*BRIEF*: Exactly the lines from the one containing "This screenshot has width=755, height=280." through the end of the listing below are required, restated word for word and without pictures.

BEGIN

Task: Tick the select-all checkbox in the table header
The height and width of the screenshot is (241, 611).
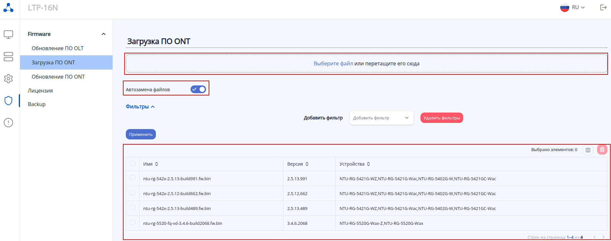Action: tap(133, 164)
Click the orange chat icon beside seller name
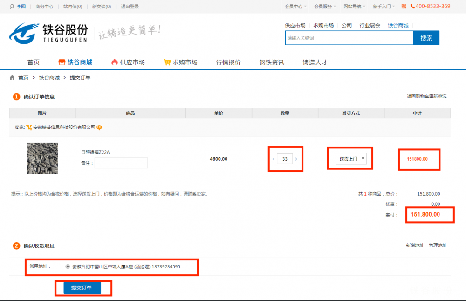Image resolution: width=466 pixels, height=301 pixels. [x=99, y=127]
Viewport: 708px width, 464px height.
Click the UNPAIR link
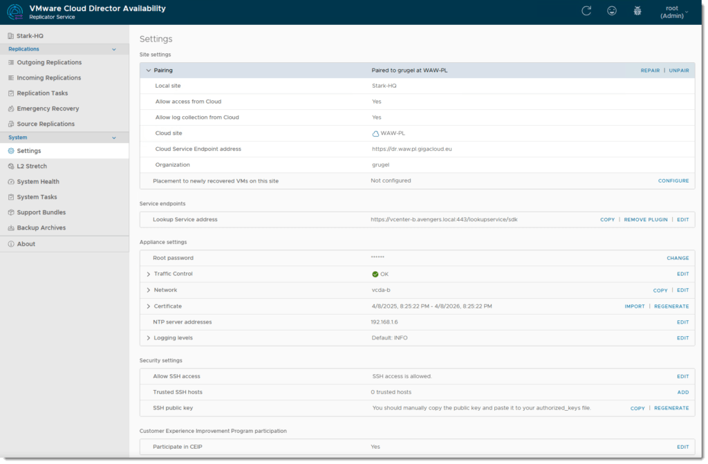tap(678, 71)
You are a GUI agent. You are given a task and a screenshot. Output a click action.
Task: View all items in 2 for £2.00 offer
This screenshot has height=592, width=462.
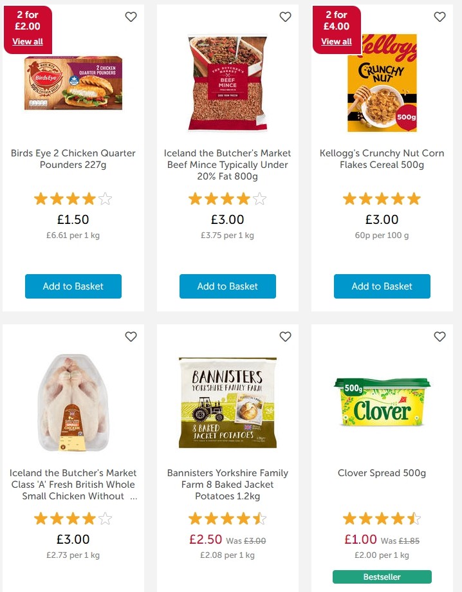click(28, 42)
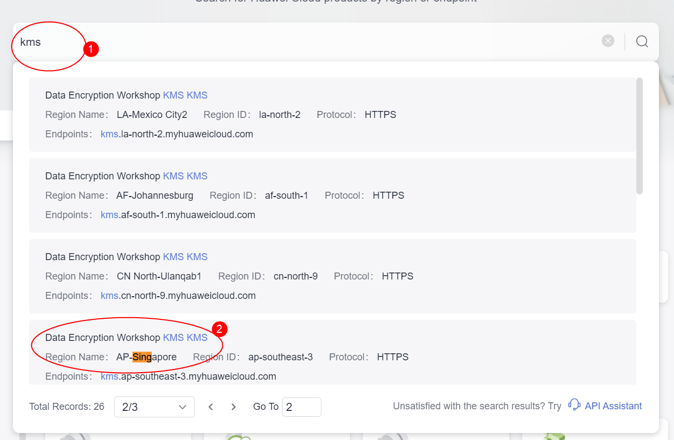
Task: Select the AF-Johannesburg KMS result
Action: click(x=332, y=195)
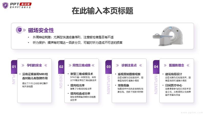Click the 02 purple number badge

61,67
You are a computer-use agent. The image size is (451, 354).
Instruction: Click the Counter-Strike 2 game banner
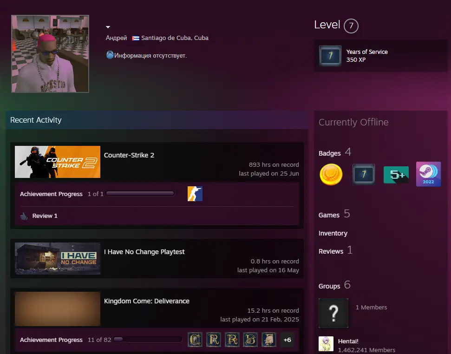click(x=58, y=162)
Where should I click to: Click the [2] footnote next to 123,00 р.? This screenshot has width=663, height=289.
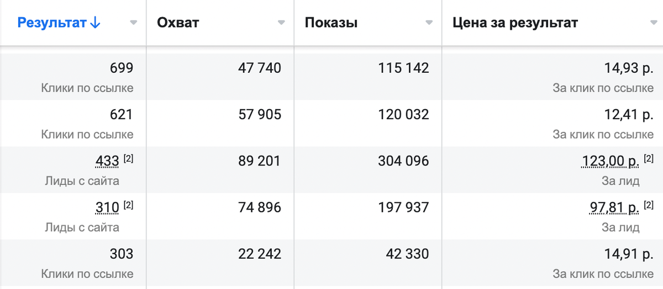pos(649,158)
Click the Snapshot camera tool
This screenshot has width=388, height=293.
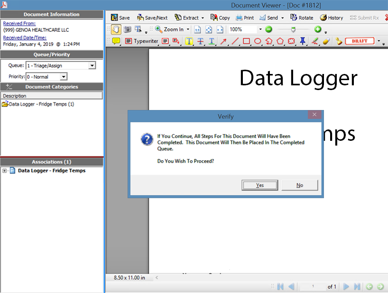coord(127,29)
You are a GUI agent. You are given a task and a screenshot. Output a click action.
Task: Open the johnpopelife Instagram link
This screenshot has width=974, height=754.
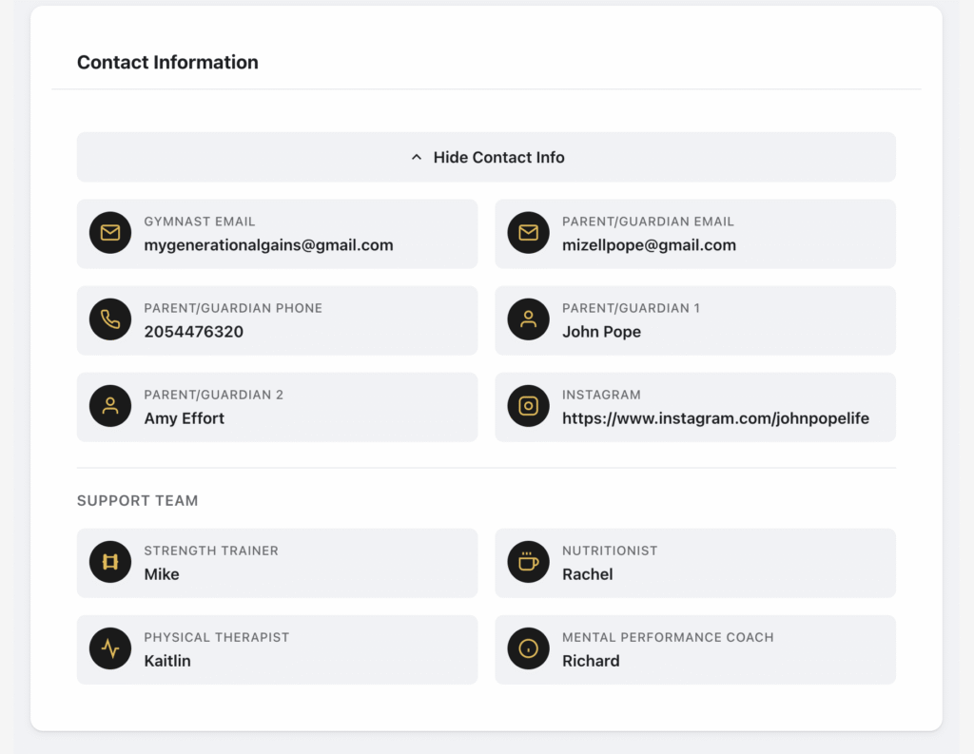pos(715,418)
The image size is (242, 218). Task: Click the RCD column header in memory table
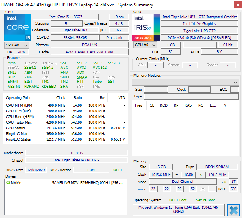tap(163, 105)
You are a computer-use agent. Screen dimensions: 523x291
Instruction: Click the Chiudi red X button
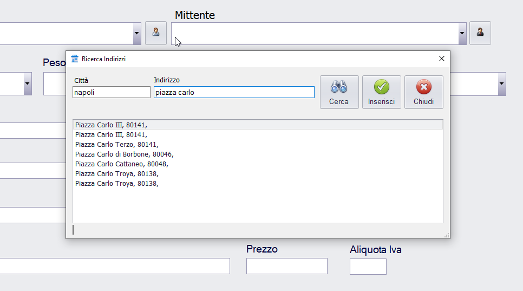tap(423, 92)
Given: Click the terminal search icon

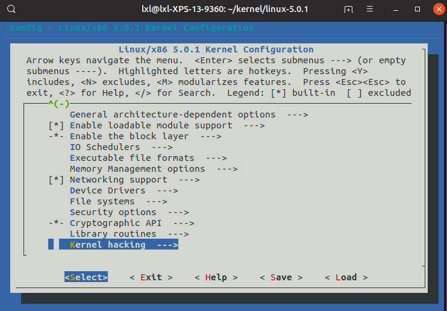Looking at the screenshot, I should click(12, 10).
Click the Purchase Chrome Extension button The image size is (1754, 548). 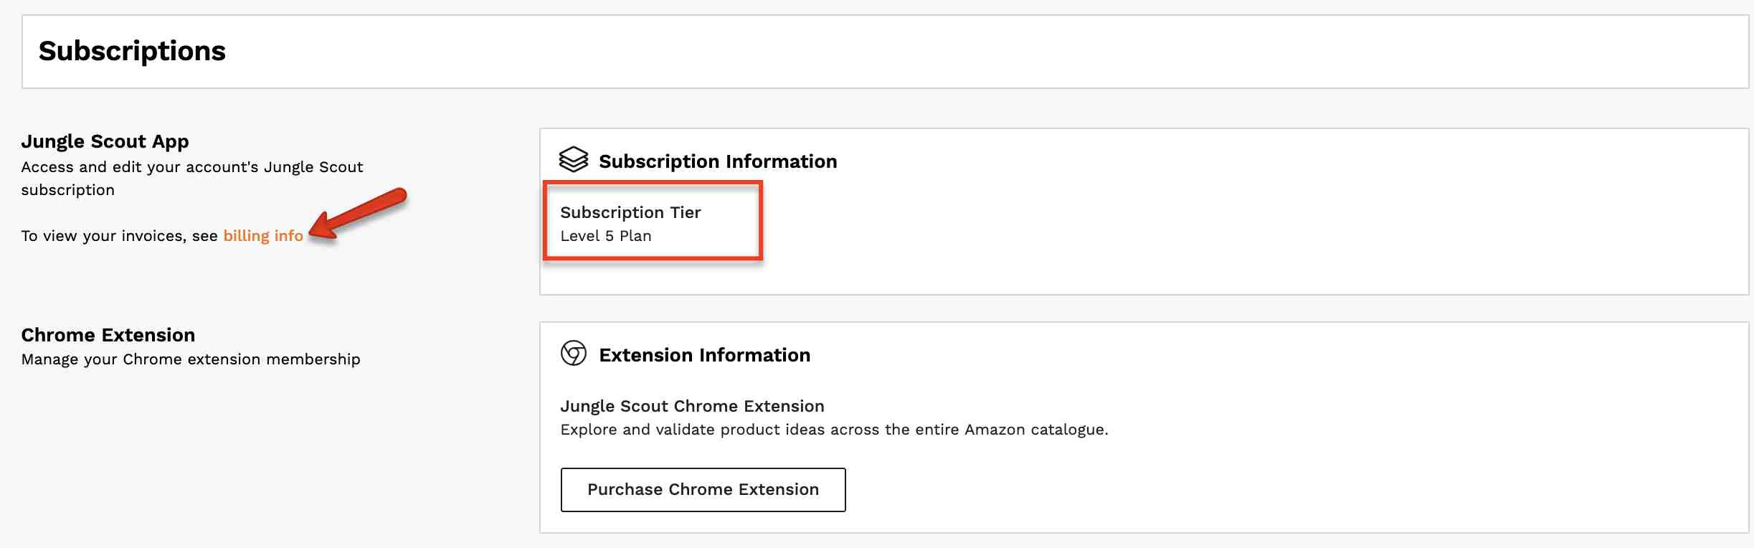click(x=703, y=490)
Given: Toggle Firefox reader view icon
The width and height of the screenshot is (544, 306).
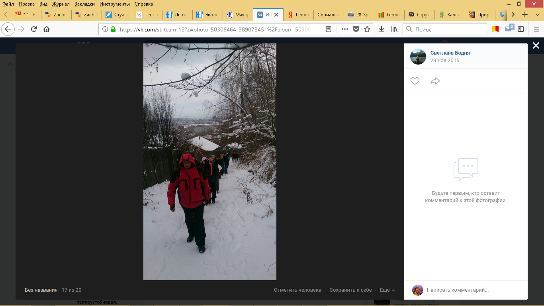Looking at the screenshot, I should (x=329, y=29).
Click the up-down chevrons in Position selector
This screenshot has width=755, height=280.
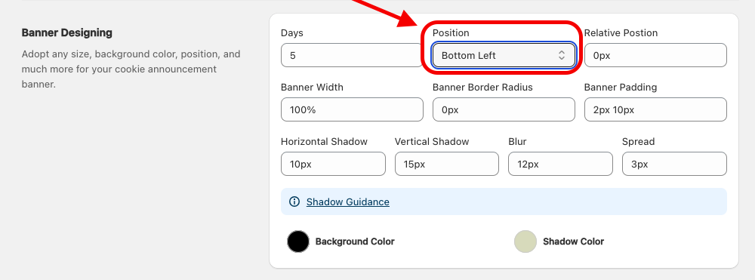pos(562,55)
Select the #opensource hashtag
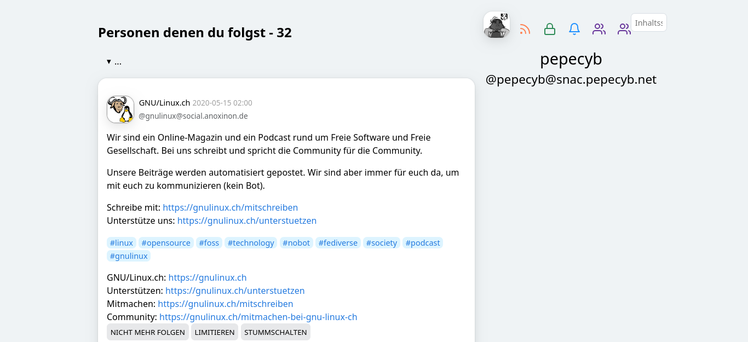 click(166, 243)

END

*TASK SOLUTION*:
This screenshot has width=755, height=280.
pos(562,55)
Select the #opensource hashtag
 click(166, 243)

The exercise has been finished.